Charlie came into my life unexpectedly, an unwanted gift after losing my beloved black lab, Sadie.
I vowed to never let my heart break again. But the kids went to work on me, and so I agreed to adopt a kitten. We arrived home with a kitten and a puppy.
For a long time I told myself Charlie was the kids’ pet, not mine. But any dog that’s half lab, half shepherd needs exercise, so I found myself taking long walks with him every morning. Then trail runs, with him galloping ahead, then doubling back to check on me. When I was out working in my gardens, he would tag along. Charlie became my shadow. When I moved, he moved. Where I led, he followed.
Charlie was sensitive and loyal. His sole job was to watch over me, and he took it seriously.
Looking back, I think he knew I had cancer long before I was diagnosed.
When I arrived home, Charlie was there to greet me. He put his head on my lap and I swear he cried along with me. Then we walked and walked and walked some more.
Charlie, a 100-pounder who used to be happy to sleep on the floor next to my side of the bed, insisted on snuggling right up to me, courteously leaving just enough room for my husband.
Chemo started immediately. After a couple infusions, my energy was waning. And it was winter. The chemo caused my fingers to tingle and I needed gloves just to reach into the refrigerator. Walking outside in cold rain or snow became a challenge. When drops of water hit my face, it felt like tiny pinpricks.
However, I had a big dog that liked his daily walks. My husband bought me super warm, waterproof gloves and I bundled up and kept walking with Charlie. On very cold or snowy days, we took to the woods for trail walks – my face was more protected from the elements beneath the canopy of trees.

■ Problems and tasks:
a) According to the story about Charlie, what mix of breeds is Charlie?
b) Proceed with the story about Charlie, starting after its final sentence.
The saved entries are not required for this work.

[Saved entries]
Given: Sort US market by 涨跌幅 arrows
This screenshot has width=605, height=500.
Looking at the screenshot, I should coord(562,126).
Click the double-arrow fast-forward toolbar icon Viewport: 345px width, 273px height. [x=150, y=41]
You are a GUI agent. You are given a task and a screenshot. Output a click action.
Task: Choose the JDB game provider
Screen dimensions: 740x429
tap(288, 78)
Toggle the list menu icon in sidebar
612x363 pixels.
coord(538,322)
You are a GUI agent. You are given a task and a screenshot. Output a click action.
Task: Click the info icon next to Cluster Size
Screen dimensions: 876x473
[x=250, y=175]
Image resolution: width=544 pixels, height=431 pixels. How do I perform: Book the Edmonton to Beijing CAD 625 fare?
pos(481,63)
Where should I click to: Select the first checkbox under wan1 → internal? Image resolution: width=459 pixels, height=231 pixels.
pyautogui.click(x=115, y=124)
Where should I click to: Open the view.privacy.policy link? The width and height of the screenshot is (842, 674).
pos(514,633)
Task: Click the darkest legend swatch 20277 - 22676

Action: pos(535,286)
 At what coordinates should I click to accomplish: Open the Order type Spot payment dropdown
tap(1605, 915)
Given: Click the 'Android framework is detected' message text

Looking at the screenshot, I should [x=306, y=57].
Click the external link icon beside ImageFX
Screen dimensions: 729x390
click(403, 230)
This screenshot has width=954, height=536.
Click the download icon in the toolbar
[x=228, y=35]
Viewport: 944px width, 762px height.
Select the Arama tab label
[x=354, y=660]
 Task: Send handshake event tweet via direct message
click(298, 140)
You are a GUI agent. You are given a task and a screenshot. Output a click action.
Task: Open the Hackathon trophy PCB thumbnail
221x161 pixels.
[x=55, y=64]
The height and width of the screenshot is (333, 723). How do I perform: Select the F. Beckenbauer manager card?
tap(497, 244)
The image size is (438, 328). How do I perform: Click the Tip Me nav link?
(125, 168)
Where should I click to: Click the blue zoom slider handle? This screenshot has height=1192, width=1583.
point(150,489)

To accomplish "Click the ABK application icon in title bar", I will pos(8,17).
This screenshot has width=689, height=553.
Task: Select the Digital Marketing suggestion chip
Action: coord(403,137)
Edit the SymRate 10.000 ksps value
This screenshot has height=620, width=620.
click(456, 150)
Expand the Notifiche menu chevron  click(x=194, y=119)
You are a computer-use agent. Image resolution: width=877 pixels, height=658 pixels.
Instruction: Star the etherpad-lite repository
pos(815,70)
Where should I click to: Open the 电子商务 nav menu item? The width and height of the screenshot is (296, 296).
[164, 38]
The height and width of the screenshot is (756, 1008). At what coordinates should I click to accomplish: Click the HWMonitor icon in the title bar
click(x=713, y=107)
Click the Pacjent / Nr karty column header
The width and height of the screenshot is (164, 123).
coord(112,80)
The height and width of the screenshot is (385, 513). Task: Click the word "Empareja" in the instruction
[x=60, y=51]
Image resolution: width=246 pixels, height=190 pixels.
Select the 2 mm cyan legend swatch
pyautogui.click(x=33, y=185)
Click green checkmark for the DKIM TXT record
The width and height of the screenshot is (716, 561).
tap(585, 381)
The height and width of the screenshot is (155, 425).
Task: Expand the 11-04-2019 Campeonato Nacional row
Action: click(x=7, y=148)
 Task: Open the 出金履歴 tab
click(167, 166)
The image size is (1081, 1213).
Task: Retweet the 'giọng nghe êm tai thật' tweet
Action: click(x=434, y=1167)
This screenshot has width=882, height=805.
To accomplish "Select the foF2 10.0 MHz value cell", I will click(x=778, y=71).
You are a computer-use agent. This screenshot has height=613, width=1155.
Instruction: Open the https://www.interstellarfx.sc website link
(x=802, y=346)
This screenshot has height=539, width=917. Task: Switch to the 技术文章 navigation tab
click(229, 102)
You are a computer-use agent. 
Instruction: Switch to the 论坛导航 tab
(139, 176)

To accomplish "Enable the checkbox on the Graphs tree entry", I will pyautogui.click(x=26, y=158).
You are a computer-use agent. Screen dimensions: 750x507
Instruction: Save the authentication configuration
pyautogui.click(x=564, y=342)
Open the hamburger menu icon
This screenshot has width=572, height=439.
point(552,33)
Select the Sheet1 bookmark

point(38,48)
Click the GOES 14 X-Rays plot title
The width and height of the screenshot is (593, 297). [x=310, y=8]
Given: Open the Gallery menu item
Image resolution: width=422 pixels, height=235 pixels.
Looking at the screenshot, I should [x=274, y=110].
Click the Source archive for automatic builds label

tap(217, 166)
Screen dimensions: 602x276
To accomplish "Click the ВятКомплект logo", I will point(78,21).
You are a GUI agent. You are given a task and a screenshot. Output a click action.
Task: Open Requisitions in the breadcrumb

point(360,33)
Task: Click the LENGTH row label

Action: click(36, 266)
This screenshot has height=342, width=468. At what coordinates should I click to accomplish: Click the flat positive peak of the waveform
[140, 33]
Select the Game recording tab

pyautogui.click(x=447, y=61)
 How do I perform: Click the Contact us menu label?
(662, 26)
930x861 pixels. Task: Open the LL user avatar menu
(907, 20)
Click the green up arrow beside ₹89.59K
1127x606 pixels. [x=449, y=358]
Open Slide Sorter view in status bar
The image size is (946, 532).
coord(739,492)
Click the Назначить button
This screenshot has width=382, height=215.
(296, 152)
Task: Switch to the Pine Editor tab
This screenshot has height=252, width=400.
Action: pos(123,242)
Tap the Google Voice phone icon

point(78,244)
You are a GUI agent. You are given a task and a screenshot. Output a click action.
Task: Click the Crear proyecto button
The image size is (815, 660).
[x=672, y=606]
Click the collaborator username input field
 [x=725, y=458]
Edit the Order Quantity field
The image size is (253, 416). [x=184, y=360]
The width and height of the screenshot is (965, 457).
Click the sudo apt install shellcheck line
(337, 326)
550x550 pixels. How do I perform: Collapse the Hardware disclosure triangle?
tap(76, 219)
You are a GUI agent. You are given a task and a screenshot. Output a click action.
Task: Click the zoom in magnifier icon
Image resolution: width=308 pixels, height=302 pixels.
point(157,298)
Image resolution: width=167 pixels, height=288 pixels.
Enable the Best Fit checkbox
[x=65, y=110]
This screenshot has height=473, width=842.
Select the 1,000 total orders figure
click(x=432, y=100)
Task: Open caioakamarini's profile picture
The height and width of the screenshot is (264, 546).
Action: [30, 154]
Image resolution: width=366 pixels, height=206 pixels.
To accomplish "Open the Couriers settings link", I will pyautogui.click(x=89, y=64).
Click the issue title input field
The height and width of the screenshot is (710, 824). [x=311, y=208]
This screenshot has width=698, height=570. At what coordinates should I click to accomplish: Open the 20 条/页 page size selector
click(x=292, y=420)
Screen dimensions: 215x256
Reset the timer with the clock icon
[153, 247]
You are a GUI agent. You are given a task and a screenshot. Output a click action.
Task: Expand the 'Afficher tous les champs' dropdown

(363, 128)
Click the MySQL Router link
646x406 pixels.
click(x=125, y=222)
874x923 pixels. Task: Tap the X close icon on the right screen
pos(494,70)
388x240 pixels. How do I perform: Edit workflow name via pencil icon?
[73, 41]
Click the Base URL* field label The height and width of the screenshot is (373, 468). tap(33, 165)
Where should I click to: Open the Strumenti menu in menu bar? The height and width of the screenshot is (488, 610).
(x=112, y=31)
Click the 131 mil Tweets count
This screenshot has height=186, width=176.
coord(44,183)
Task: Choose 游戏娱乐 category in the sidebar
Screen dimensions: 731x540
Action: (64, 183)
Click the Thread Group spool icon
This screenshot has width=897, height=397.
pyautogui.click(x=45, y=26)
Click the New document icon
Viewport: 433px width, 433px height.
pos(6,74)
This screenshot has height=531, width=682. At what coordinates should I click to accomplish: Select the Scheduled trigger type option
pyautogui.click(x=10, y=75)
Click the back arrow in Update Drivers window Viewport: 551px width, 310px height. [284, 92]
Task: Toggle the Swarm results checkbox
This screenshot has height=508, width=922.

■ Outputs in order:
a) Half lab, half shepherd.

b)
On a regular visit to the oncologist, he remarked on my “good health and complexion” and asked if I was getting any exercise. I told him about Charlie and how we were keeping routine in a life that cancer treatment was changing daily.
Charlie wasn’t a trained service dog but instinctively he knew I needed him, and he never left my side. He lifted my spirits — and on my worst days, even my hand to pet him — and kept me moving.
Fast forward to 2017. Our walks slowed down because of Charlie’s arthritis, but we persevered. I gave him glucosamine/chondroitin for his joints and vet-prescribed medication for inflammation and pain.
His last major walk was Thanksgiving Day 2017. We stayed closer to home after that, walking to the mailbox and tending the gardens.
By late summer 2018, Charlie developed neuropathy in his rear paws. His legs were weak, and he needed help to go outside. He accepted my assistance, but I knew it was really because he wanted to stay close and protect me.
It became clear that Charlie was never going to give up, despite his obvious pain. I needed to be his protector, to do right by him as he selflessly did for me and my family.
Never did I have a more faithful, loyal companion. Never did I come to so treasure a gift I only thought I didn’t want.